④長年の無配当という「傷」。2017年9月期から2023年9月期まで、実に7期連続で配当ゼロが続きました。2024年9月期にようやく復配したものの、一度離れた投資家の信頼はそう簡単には戻りません。

⑤市場区分と流動性。東証スタンダード市場に所属しているため、大型の機関投資家やインデックスファンドの買いが入りにくく、個人投資家中心の薄い出来高で値段が形成されやすい点も一因です。

つまり「PER5倍・ROE34%という数字は良いのに評価されない」のは、過去の負の歴史が積み重なった結果。ちょうどリスク要因の一つを切り離した直後なので、今後の数字の見直しに注目したいところです。

第2章:アステリア(3853)――本業の数字は手堅い、ブレるのは投資事業

続いてアステリア。まずは2026年3月期(実績)の財務ハイライトです。

指標数値
売上収益33.89億円(前期比+6.9%)
営業利益10.25億円(前期比+31.2%)
営業利益率30.2%
親会社所有者帰属当期利益7.99億円(前期比+35.7%)
1株当たり利益(EPS)48.1円(前期比+37.4%)
自己資本比率約77.7%
時価総額約197億円

営業利益率30.2%という数字は、ソフトウェア業界でも高水準。自己資本比率77.7%という財務の安定感も特徴です。ただし、この「増収率6.9%より増益率31.2%の方が大きい」という伸び方には、後述する投資事業の評価益が関係しています。

そもそも何の会社?セグメント別の数字

本業は企業のシステム同士を「つなぐ」ソフトウェア事業です。主力製品ASTERIA Warp(データ連携ミドルウェア)は、売上収益28.89億円(前期比+5.3%)。サブスクリプション売上だけ見ると前期比+34.2%伸びており、サブスク+サポートで構成される「ストック売上」の比率は7割を超えています。もう一つの主力Platio(モバイル業務アプリ作成ツール)は前期比+28.1%と2桁成長。EAI(企業内システム連携)市場では19年連続シェアNo.1、シェアは約59%で2位の約2倍という独走状態です。

買収したMikoSeaとそのシナジー

2025年9月、ノーコード開発ツール「Click」を展開するMikoSea社を買収しました。買収金額は非公開です。Clickは約2万7000人のユーザーを持ち、累計7万種以上のアプリが開発されている実績があり、ベネッセや小田急電鉄、NTTデータなどが採用しています。PlatioとClickを融合した新製品「Platio Canvas」(大企業向け、月額20万円から)を2025年9月に発売し、個人〜大企業まで対応するノーコードのフルラインが完成しました。

ステーブルコイン事業:JPYCとの提携金額

2026年1月、日本円ステーブルコイン「JPYC」を発行するJPYC社との資本業務提携を発表。アステリアがJPYC社に普通株式48万700株(処分価額1株1040円、総額約5億円)を割り当て、対価としてJPYC社からB1種優先株式5万7937株を取得するという、約5億円規模の相互出資です。発表直後、株価は一時前日比17.6%高の1188円まで急騰しました。実際の収益事業としては、企業向け入出金管理サービス「JPYC Gateway」(送金手数料1件8円)がありますが、売上はまだ個別開示されていません。

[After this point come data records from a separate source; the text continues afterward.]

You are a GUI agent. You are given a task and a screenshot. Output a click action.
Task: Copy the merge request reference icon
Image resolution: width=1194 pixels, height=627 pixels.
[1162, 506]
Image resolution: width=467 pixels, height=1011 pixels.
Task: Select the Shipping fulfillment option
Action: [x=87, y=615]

投資事業のブレ:SpaceX評価益と、その「裏側」の数字

増益の大きな要因の一つが、投資子会社が出資するSpaceX社の評価益です。投資事業セグメントでは2026年3月期に約4.2億円の収益を計上しました。出資額は2022年当時に約2.3億円だったので、この時点で評価額は2倍弱に増えている計算です。

ここで気になるのが「SpaceX分を抜いた本業の実力」です。投資事業の収益4.2億円をそのまま営業利益から差し引いて計算すると:

  • 全社営業利益10.25億円 − 投資事業収益4.2億円 = 本業推定営業利益 約6.05億円
  • 前期(2025年3月期)の全社営業利益は約7.81億円
  • 6.05億円 ÷ 7.81億円 − 1 = 約▲22.5%(本業だけで見ると推定で2割強の減益)

つまり、「営業利益+31.2%増」という公表ベースのヘッドラインの裏側には、本業のソフトウェア事業の伸びだけでは前期並みか、むしろ伸び悩んでいたかもしれないという数字が見えてきます(あくまで投資事業のコストをゼロと仮定した概算です)。

さらに、この評価益はあくまで会計上の見積もりであり確定利益ではありません。別の投資先であるGorilla社は、2024年11月に全株売却し約9億円の最終的な損失を確定させています。投資先がすべて当たるわけではないという好例です。

来期(2027年3月期)の会社予想と、SpaceX上場後の数字シナリオ

会社予想は売上収益37億円(前期比+9.2%)、営業利益11億円(同+7.3%)、期末配当は10円(初の2桁配当)。この予想は2026年5月14日に発表されたもので、6月12日のSpaceXナスダック上場、6月9日に開示された株式一部売却益(約4億円)はまだ反映されていません。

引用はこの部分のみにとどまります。